Since about 1935, USPS has operated a postal center in its Crawford Street building, the headquarters for postal traffic until the Pemberton Square Boulevard building was built in 1992. For many, the downtown post office, which has dwindled to offer only post office boxes and a customer service window with one staff member and limited hours, has served as the only stop for sending and receiving mail.

Talk of closing the downtown operation surfaced more than a decade ago under former Mayor Robert Walker’s administration, Leyens said. Referring to regulars who depended — and continue to depend — on the convenience of a downtown post office, Leyens remembers former Sen. Trent Lott getting involved to ensure the post office remained open.
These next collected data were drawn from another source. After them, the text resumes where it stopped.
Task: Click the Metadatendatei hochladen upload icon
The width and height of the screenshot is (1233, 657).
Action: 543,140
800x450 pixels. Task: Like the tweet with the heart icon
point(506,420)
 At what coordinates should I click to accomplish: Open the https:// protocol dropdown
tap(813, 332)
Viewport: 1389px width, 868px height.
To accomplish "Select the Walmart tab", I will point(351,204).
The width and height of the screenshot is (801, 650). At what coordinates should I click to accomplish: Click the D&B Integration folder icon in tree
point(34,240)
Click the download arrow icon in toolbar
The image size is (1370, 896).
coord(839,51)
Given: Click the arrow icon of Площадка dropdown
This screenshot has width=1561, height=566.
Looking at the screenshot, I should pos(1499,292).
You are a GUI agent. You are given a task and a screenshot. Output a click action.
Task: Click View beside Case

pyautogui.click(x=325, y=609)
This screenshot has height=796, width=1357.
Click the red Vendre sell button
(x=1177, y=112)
“There was a violent uproar until Trent Lott got involved to stop the closure,” Leyens said.

Continuing operation in the lower level of the five-story federal building, now privately owned by Delta Court LLC, is no longer an option. The building, once filled with local federal agencies and a U.S. District Court, is now vacant except for the lower lobby. With construction to begin soon on a planned luxury hotel, the lobby is without heat or air and is becoming, according to Leyens’ conversation with USPS, a safety hazard.

Since last April, when USPS officials first announced the downtown boxes and limited services would go, Christi Kilroy, director of the Vicksburg-Warren County Chamber of Commerce, and Rosalie Theobald, director of Vicksburg Main Street, have worked to find a space that could provide a contract postal unit, or satellite post office, to fit the needs of downtown. Both were at the meeting Monday to discuss possible solutions, most of which have been tapped. Theobald said the only interest, so far, has been from Mike Davis, owner of The Vicksburg, an apartment building. His interest, however, fizzled because of space and parking problems in his existing Clay Street building, she said.

“He couldn’t get the set-up right,” Theobald said.

The units, which take up about 150 square feet, are operated by businesses or individuals under a partnership with USPS. They provide a place to purchase stamps and other products, as well as a center to mail letters and packages. Post office boxes would also be part of the plan. For housing and operating the postal unit, the post office gives a percentage to the business, as well as a percentage on box rentals. Leyens said income from the operation would be between $40,000 and $45,000, but part of that would have to pay a current or hired staff person, whom USPS would train, to run it.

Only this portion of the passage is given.